• _Problem statement_
When the string "computer" is part of a line in the data below, report the whole line.

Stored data
=====

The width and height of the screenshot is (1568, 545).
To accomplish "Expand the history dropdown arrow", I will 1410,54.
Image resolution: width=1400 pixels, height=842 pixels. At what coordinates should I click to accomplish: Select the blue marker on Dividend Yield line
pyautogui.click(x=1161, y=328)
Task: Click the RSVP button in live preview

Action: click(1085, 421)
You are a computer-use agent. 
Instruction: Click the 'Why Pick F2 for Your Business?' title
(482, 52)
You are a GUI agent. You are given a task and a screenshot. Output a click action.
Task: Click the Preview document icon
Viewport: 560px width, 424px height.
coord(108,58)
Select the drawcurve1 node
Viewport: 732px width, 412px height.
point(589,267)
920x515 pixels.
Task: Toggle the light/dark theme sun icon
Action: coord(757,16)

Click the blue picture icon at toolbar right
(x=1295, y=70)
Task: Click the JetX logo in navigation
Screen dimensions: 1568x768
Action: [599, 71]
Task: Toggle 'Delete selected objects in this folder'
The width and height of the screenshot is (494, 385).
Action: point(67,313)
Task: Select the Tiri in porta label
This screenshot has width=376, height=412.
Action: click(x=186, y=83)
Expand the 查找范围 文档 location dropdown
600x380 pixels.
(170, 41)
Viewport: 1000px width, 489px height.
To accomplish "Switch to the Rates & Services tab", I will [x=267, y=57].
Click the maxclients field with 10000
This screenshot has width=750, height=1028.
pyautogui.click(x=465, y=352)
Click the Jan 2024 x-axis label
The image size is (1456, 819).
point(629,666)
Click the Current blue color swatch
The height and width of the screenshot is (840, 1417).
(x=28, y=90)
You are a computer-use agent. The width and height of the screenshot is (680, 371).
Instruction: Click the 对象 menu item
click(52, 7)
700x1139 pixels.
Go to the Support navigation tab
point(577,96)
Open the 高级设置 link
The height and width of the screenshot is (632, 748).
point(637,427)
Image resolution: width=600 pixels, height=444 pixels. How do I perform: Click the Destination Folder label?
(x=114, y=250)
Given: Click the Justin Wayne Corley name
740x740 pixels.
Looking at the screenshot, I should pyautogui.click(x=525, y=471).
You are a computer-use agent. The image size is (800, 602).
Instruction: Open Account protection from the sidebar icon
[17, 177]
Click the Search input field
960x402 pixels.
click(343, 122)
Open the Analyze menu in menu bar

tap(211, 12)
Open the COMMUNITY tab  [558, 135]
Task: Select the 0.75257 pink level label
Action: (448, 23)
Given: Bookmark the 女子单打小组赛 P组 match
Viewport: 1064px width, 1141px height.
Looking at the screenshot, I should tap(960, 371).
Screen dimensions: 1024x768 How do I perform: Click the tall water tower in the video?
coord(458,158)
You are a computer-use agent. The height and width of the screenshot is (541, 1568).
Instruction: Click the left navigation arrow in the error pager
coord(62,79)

=====

• _Answer box_
You are a computer-use agent. 
You are a computer-use agent. The width and height of the screenshot is (680, 371).
You are a computer-use agent. The image size is (800, 602).
You are a computer-use agent. The height and width of the screenshot is (541, 1568).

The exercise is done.